━━ SOURCE MATERIAL

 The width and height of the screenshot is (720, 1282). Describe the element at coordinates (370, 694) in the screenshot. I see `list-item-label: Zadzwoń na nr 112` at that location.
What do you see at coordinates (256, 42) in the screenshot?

━━━━
━━ SOURCE MATERIAL

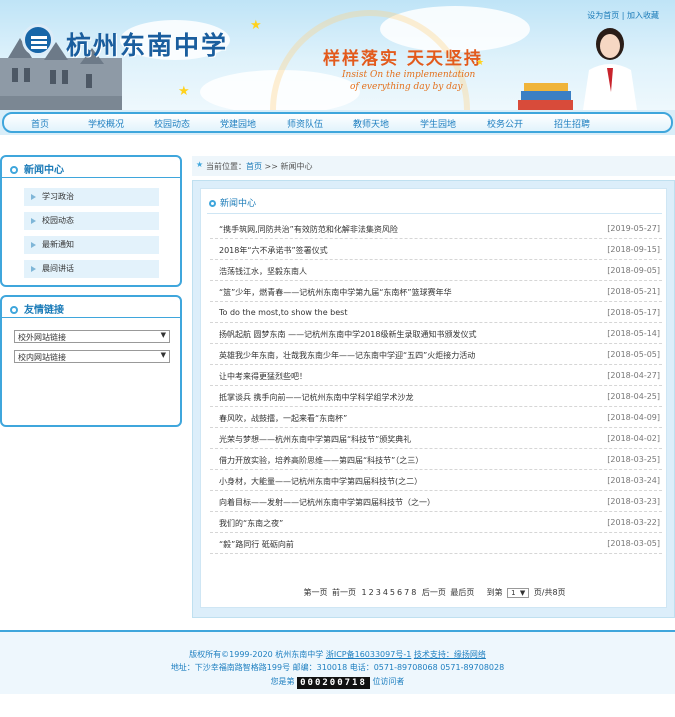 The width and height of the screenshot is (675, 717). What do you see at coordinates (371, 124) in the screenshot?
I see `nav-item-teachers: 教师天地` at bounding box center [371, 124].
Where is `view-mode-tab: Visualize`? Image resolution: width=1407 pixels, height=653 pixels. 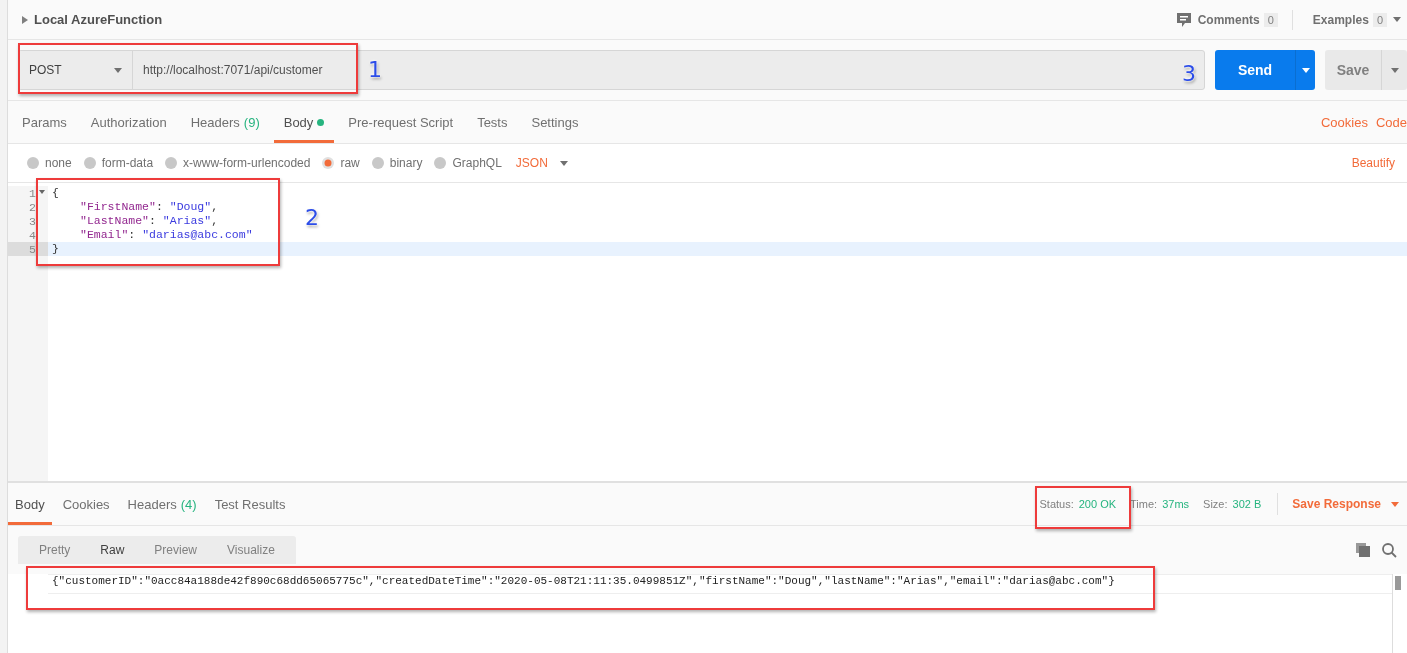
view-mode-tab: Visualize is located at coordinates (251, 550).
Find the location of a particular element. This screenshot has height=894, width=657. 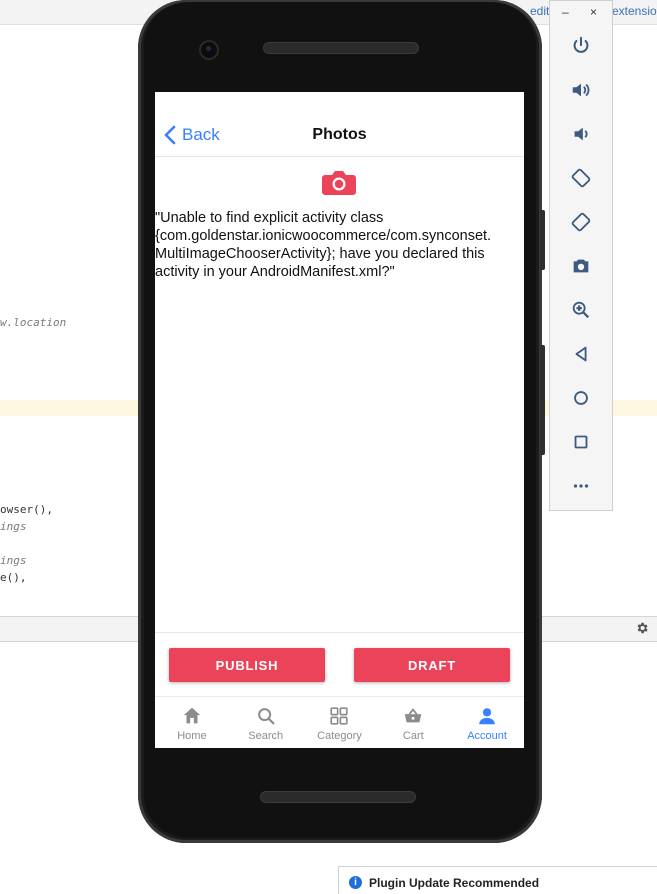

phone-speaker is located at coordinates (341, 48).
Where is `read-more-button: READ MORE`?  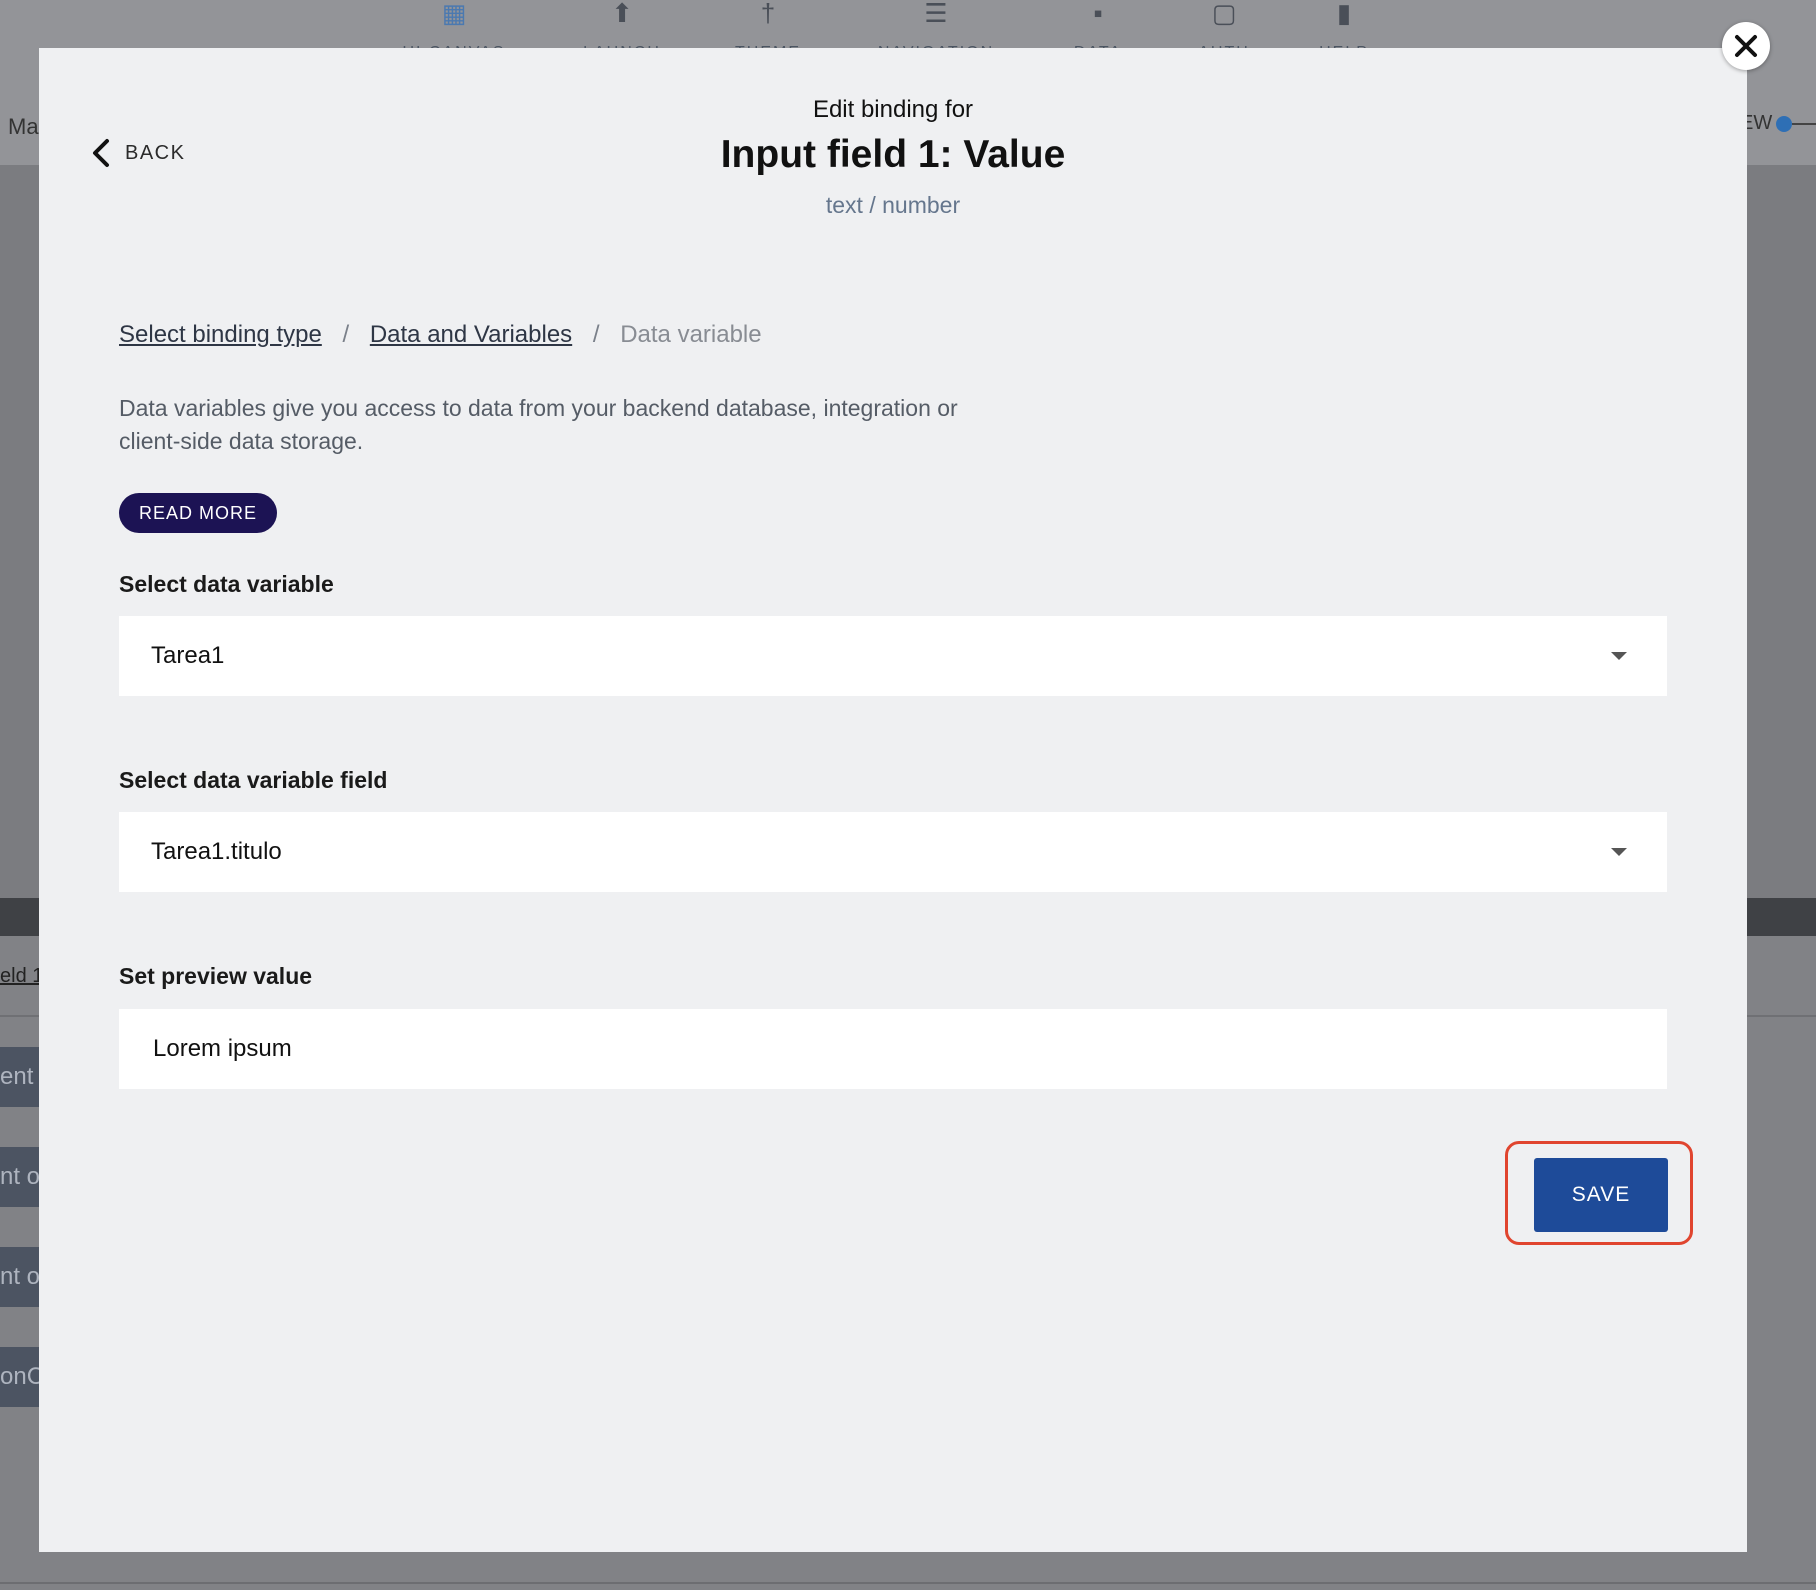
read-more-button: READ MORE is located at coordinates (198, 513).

━━━━

| ABOUT THIS EXERCISE |
Rewrite the listing lines from the one containing "The width and height of the screenshot is (720, 1282)." through the one containing "What do you see at coordinates (256, 42)", replacing "What do you see" with "What is located" and leaving everything else unchanged.

| RESPONSE TO THE TASK |
 The width and height of the screenshot is (720, 1282). Describe the element at coordinates (370, 694) in the screenshot. I see `list-item-label: Zadzwoń na nr 112` at that location.
What is located at coordinates (256, 42) in the screenshot?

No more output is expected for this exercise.